Au chant des grenouilles, Urania, la sorcière, tome 1

Le titre est Urania la sorcière, mais tu ne dois pas croire que cette histoire est maléfique ou effrayante; c'est juste qu'il y a une grand-mère un peu médecin. Les héros de cette BD sont en grande partie des enfants animaux (lapins, renard, chouette...) qui forment un groupe d'amis et qui vivent ensemble des petites aventures dans la forêt. Les personnages sont très mignons et attachants. Il y a quelques passages humoristiques.

Au début du livre, il y a une double planche avec le nom des personnages et leur portrait en médaillon. Je trouve que c'est assez pratique pour se repérer. Il y a aussi trois fiches documentaires sur la nature. C'est bien parce qu'elles ne sont pas trop longues (une page), mais ça t'apprend quand-même des choses.

** Données enregistrées **
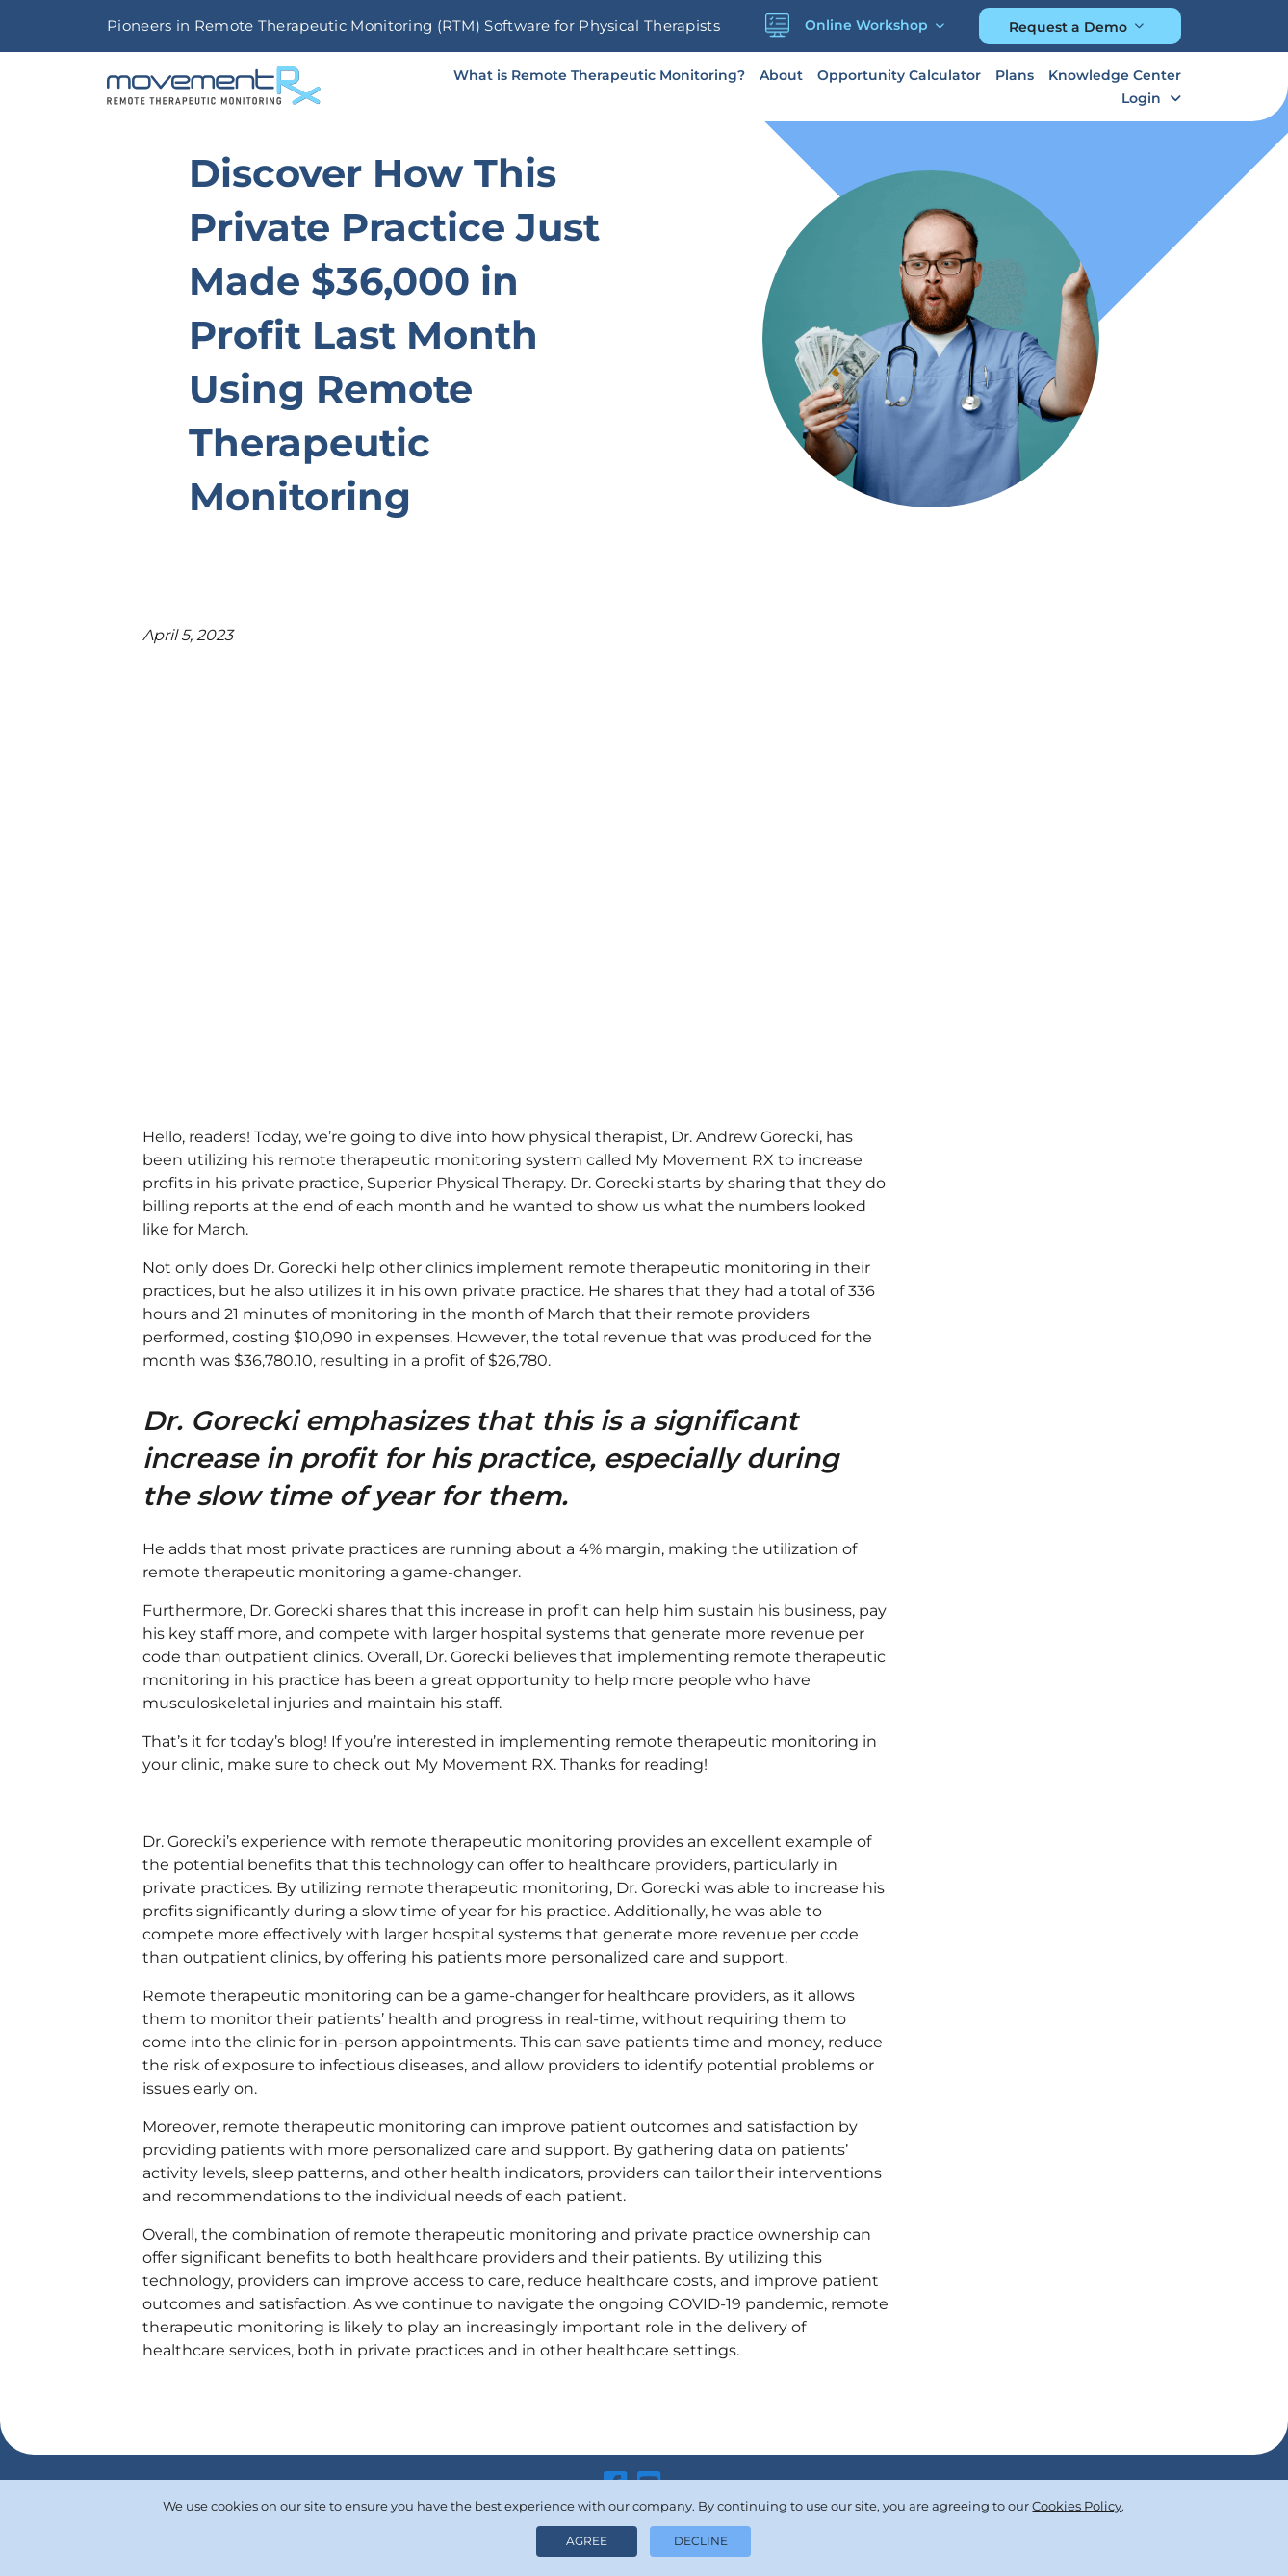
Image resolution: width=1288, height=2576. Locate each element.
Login (1141, 98)
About (781, 75)
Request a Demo (1068, 27)
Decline (701, 2541)
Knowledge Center (1114, 75)
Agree (586, 2541)
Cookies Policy (1076, 2505)
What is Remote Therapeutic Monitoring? (599, 75)
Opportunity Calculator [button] (899, 75)
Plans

** Objectif **
Recopiez fidèlement le passage de la critique de la bande dessinée qui commence par « Le titre est » et se poursuit jusqu'à « quelques passages humoristiques. ».

** Solution complète **
Le titre est Urania la sorcière, mais tu ne dois pas croire que cette histoire est maléfique ou effrayante; c'est juste qu'il y a une grand-mère un peu médecin. Les héros de cette BD sont en grande partie des enfants animaux (lapins, renard, chouette...) qui forment un groupe d'amis et qui vivent ensemble des petites aventures dans la forêt. Les personnages sont très mignons et attachants. Il y a quelques passages humoristiques.